In fact, this is a perfectly serviceable summer blockbuster. Like most other features that cost $200 million or more to make, it combines visual inventiveness and lavish set-pieces with moments of extreme clunkiness.

It is hard to see how it could be otherwise. When you’re spending this much, you need to reach a family audience to have any chance of recouping your outlay. Verbinski makes nods in the direction of Sam Peckinpah and Sergio Leone westerns. There are elements of the story here that are very dark indeed - massacres, cannibalism etc.

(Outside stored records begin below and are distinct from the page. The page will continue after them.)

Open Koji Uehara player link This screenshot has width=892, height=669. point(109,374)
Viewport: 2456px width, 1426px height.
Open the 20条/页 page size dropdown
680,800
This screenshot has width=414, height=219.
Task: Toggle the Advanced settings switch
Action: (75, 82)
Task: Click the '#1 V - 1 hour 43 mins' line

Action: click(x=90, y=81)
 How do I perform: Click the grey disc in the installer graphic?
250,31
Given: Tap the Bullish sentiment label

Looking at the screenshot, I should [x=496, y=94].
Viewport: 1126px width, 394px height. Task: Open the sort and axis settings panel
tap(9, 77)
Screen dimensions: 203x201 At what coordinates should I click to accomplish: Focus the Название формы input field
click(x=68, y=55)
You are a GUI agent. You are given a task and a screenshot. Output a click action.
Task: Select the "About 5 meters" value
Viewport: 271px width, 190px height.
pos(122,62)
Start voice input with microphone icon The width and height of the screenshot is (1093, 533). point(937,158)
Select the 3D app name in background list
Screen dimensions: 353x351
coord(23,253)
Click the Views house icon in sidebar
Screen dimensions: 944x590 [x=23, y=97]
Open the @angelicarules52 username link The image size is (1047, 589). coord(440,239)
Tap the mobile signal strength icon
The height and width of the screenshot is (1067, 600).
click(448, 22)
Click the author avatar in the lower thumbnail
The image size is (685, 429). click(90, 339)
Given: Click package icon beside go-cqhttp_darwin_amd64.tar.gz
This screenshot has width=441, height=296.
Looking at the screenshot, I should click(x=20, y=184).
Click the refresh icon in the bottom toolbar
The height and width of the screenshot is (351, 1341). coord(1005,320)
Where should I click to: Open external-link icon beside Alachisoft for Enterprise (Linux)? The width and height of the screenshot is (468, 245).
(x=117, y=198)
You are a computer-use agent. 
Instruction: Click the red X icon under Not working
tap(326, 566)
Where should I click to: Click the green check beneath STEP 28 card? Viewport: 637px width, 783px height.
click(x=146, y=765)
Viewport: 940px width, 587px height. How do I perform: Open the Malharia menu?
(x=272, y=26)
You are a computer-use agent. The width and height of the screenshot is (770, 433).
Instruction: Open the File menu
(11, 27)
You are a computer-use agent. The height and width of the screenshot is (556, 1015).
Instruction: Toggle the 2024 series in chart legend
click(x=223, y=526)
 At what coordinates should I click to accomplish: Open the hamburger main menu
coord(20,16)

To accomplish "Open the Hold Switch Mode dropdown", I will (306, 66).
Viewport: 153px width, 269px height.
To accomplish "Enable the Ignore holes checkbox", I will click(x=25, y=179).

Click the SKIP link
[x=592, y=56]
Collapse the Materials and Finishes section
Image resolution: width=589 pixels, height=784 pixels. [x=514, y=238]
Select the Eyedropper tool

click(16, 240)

However, the filmmakers have the kids to think about - one reason why the film becomes ever more goofy and pantomime-like. There is something inherently kitsch in the idea of the masked Texas ranger on the white horse.

The screenplay’s clumsy framing device - an aged Tonto (Johnny Depp) telling the story in flashback to a kid in a wild west exhibition - doesn’t help. Depp himself is fine as the Comanche Indian with a bird on his head and some very Gothic make-up. Unfortunately, he has no real comic rapport with Arnie Hammer’s John Reid, the uptight lawyer who becomes the Lone Ranger to avenge the death of his brother.

The film is pepped up by its many chase sequences and by the vivid supporting performances. Helena Bonham Carter is good value as a brothel madam with a Rosa Klebb-like weapon in her foot while William Fichtner has just the right amount of rat-like malevolence as the villain Butch Cavenidish.

Verbinski stuffs too many stunts and leaden moments of slapstick into the mix but, even so, at least The Lone Ranger occasionally takes wing. That’s more than can be said for Wild Wild West, (1999) Hollywood’s last western on this scale, which was a true Turkey in every particular.